I rolled my eyes. “Overachiever.”

His lips twisted. “You’re taking this better than I thought.”

“Probably the drugs. They’re wearing off,” I replied honestly, staring around the hospital ward that was something from a nightmare.

Or an episode of The Blacklist.

I’d only woken up in one of these joints once before, and I had to say, I hated it.

We drew out the big guns when someone was badly injured, illegally, and waking up like this was just horrendous and something I wouldn’t wish on an enemy. Being in the middle of a black space in a bright area that was covered up in plastic sheeting made me feel like the kid in E.T., when the house was all excluded.

Fuck, I’d hated that movie, and that goddamn alien still visited me in my dreams.

Reaching up to rub my eyes, I muttered, “The drugs make everything bearable, I guess.”

Brennan snorted. “Don’t get any ideas. We’ve already got one junkie in the family.”

I grunted. “Aidan ain’t no junkie.”

“You’re a fool if you don’t think he is. Just because he isn’t shooting up and doesn’t have track marks all over his body doesn’t mean he isn’t an addict. We’re pussyfooting around him—”

I raised a hand. “I can’t deal with this right now.”

Brennan winced. “Sorry, bro.”

“No. It’s okay. We need to do something about him, you’re right. But I just got my ass handed to me. You need to remember that.”

He pursed his lips. “You were reckless.”

“Maybe.”

As one of the lieutenants of the Five Points' Mob, I often got my hands dirty. Brennan too. It was part of the job, part of the life.

We were high-ranking—the highest because our father trusted no one more than he trusted his boys—but we were still involved with integral parts of the puzzle, even though in most families like ours, the heirs were untouchable, rarely getting involved in wet work.

Things had devolved a few nights ago. Aela O’Neill—a blast from the past if ever there was one—had been visited by an MC Prez’s daughter.

The kid had discovered that her partner had been kidnapped by the Famiglia, and the Italian cunts were going to kill him unless we helped rescue him.

While we sure as fuck were no white knights, the Hell’s Rebels MC was renowned for the quality and their level of production of ghost guns—a type of weapon that had no serial number on them, so they couldn’t be traced.

When we’d cut a deal, we’d gone in and saved the fucker, but I’d gotten shot up in the process. I knew for a fact that we’d lost another of our men too.

A sad day.

And even worse, my body hurt like a fucker.
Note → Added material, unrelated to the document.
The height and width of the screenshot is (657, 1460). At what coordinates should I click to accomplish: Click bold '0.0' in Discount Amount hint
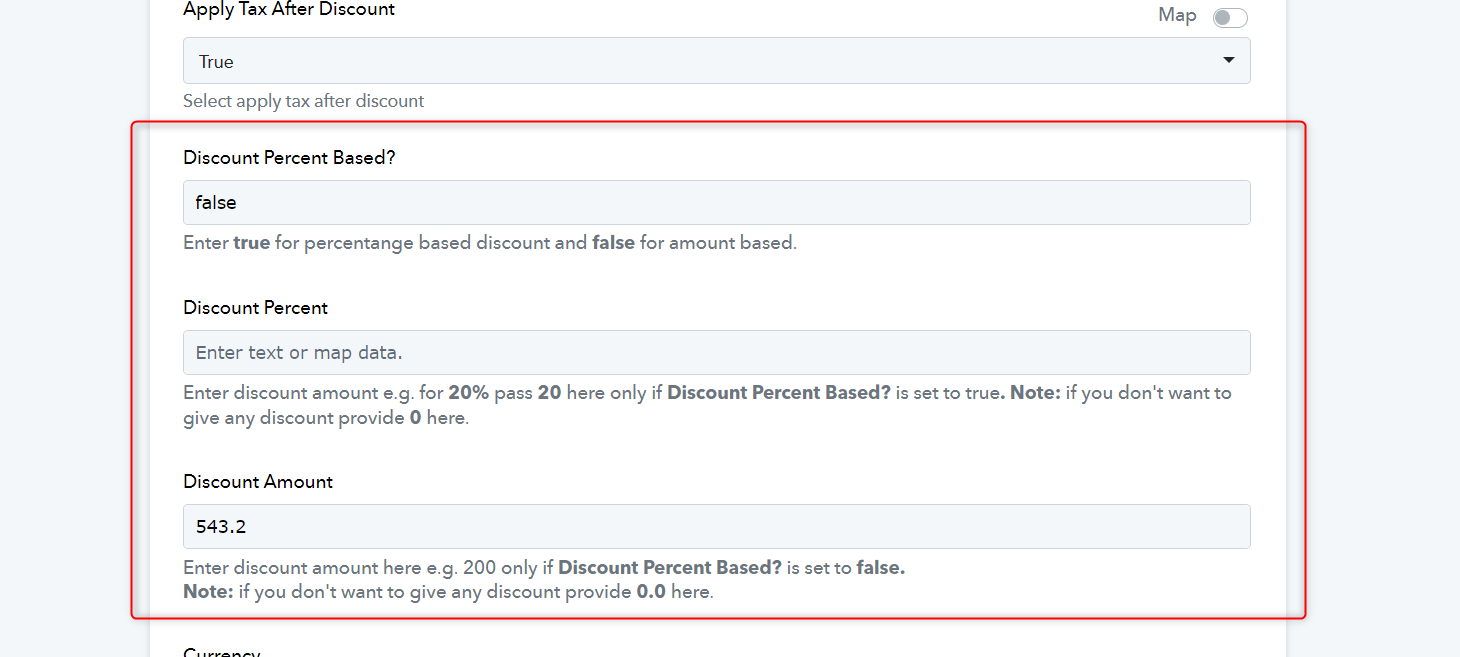pos(651,592)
In my own way, I was used to pain though. We all were. Knife fights, gun fights, fist fights—they were par for the course.

That was my life, and I didn’t want—

My jaw clenched.

I shouldn’t think about that crap.

Couldn’t.

Because if I did, I’d do something stupid. I’d be kind or something. I’d think of the son I didn’t know existed and not of the family, and family was everything.

It was all.

That was our creed. Something that had been drilled into us for a lifetime.

But with that creed came the realization that if I didn’t protect the boy who I’d never known about, he’d be in danger too.

“What’s that look on your face?”

Brennan’s question had me blinking at him. “Huh? Nothing.”

He narrowed his eyes at me. “What’s going on with you, Dec? I thought you’d be wicked pissed. That’s why I made sure to tell you on my own. Didn’t want you upsetting Ma.”

I scowled. “Why do you always think I’m going to upset Ma?”

His lips twitched. “Because you usually do.”

“Now you’re just pissing me off,” I growled.

“That’s what I do best.” His sage tone had me huffing, before he said, “I thought you’d be furious.”

I wasn’t.

That was the kicker.

I wasn’t furious, and I knew I should be.

I had a son.

And family was everything.

I should have been there for him, should have helped him grow, should have helped form him into the man he was going to be some day.

Instead, I’d had no input, but I got it.

I did.

And I was almost sad for the kid, because now?

He was going to be introduced into the life, and it wasn’t a good life.